DATASET EXTRACT
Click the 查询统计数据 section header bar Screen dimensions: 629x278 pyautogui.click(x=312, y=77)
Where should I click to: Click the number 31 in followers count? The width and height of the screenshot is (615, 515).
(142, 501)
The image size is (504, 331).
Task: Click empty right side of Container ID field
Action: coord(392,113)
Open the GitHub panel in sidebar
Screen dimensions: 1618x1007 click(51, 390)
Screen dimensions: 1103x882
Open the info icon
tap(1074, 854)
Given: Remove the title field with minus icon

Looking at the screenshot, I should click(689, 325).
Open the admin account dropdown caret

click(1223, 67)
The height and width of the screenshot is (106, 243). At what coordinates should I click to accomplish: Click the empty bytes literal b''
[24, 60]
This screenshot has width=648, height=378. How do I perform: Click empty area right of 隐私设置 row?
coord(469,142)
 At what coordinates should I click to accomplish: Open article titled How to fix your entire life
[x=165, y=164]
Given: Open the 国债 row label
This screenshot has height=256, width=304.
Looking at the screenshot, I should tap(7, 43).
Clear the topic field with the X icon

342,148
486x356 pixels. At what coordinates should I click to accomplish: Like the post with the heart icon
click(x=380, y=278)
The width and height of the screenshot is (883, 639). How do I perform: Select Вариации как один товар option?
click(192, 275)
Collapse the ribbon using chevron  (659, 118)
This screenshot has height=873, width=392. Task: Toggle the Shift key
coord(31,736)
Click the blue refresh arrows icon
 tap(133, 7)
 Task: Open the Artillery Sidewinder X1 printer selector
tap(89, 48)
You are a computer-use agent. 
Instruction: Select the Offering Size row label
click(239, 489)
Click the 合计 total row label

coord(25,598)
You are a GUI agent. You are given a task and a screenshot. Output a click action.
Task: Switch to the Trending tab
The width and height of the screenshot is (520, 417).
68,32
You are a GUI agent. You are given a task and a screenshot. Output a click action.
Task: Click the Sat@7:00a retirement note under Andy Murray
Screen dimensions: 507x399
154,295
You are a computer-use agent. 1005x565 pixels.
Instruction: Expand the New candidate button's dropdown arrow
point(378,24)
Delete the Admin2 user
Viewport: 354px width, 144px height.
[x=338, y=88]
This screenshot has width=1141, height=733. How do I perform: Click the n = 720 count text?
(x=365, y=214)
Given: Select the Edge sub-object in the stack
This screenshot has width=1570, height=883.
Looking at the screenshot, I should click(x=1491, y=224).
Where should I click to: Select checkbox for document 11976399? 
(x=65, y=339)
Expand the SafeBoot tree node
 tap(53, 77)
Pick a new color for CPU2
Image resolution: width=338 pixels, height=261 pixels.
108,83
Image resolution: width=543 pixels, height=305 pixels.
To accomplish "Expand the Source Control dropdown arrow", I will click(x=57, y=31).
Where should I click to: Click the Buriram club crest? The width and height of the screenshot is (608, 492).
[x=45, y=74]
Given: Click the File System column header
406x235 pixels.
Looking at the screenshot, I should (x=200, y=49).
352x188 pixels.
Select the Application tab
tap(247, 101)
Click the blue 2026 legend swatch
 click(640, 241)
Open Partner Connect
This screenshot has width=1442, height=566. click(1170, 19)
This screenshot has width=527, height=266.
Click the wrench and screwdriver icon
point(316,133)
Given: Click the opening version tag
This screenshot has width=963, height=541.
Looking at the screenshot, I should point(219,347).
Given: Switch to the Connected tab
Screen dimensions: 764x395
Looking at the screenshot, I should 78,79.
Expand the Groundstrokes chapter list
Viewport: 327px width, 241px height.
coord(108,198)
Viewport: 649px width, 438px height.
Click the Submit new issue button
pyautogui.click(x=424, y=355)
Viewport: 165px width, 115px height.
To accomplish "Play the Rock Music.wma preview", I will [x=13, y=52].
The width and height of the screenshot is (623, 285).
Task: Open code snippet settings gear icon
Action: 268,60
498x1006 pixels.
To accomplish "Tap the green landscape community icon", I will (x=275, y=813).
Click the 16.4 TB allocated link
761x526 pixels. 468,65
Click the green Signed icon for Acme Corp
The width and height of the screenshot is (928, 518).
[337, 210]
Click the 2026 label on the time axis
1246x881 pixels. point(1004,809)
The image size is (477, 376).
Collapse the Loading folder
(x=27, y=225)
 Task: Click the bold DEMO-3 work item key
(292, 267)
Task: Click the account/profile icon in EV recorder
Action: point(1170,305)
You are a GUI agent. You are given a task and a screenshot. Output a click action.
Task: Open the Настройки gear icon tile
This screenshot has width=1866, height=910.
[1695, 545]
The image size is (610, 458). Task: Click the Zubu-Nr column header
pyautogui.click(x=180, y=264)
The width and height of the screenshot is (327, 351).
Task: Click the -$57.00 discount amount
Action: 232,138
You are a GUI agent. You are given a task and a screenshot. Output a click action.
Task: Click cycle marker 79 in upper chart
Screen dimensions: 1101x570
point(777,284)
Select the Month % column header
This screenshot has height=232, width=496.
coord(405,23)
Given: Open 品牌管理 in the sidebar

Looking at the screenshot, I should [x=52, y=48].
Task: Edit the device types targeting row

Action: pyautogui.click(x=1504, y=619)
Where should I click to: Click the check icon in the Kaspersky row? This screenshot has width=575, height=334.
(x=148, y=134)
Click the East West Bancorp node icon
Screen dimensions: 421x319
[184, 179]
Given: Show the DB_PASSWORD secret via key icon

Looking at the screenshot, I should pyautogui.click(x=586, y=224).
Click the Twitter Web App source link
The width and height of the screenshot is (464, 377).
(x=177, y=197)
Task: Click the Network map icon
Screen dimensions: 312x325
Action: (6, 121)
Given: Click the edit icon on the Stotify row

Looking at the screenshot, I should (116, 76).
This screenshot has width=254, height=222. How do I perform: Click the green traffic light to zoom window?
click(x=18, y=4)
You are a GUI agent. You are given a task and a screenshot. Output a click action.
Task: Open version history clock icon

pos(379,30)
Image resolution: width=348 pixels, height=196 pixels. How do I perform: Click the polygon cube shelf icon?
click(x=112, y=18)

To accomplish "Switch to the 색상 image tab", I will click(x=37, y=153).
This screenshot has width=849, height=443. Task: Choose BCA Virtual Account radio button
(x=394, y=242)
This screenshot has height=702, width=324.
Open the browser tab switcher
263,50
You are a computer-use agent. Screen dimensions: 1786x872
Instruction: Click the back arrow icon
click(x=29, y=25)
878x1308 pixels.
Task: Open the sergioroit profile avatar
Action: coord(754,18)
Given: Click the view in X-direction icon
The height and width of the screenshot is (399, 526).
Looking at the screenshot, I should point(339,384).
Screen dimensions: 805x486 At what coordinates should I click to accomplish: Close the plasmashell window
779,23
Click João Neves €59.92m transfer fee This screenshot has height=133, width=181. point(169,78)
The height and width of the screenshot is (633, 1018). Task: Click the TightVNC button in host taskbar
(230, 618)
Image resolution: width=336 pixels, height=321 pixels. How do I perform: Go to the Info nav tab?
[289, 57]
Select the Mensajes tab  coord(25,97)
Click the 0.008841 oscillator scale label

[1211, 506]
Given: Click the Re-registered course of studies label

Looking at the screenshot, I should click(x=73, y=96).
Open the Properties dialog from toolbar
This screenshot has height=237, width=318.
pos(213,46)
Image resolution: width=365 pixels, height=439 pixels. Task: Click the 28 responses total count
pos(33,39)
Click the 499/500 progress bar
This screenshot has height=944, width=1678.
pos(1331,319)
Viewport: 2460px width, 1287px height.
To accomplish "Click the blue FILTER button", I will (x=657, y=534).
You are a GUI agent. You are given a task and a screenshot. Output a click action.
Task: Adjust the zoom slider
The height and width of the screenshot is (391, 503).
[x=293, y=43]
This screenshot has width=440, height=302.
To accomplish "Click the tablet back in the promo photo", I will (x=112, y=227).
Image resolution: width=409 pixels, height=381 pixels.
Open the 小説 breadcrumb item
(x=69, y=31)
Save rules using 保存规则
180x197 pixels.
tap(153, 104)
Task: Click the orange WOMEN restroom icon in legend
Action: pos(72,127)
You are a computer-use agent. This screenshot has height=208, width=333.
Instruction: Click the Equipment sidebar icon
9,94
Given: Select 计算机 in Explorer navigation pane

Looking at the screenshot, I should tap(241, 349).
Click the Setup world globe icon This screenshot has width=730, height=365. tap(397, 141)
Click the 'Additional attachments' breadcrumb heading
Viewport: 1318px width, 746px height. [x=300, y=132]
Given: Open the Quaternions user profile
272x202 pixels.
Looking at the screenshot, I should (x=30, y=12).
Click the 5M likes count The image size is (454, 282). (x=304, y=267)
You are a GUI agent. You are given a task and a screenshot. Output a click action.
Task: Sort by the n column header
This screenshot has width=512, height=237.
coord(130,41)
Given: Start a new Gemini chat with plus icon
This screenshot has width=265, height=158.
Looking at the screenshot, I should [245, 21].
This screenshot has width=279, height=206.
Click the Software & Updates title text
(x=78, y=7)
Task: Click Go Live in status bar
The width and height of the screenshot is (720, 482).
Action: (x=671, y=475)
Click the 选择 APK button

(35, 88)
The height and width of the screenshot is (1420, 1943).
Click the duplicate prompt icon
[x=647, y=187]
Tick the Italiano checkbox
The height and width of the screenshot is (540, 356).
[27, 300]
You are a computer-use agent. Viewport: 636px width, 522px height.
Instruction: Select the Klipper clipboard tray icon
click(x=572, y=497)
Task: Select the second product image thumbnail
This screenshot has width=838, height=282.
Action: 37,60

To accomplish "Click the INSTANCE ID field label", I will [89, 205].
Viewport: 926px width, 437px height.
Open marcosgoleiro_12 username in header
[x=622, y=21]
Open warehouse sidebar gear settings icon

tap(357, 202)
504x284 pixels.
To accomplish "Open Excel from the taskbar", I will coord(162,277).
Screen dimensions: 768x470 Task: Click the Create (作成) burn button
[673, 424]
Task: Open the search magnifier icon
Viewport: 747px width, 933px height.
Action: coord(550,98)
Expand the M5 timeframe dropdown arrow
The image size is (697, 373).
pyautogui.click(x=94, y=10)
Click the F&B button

PROBLEM
Among the entries above, tally each line with the string "from" and state that figure only.

RESULT OF THE EXERCISE
2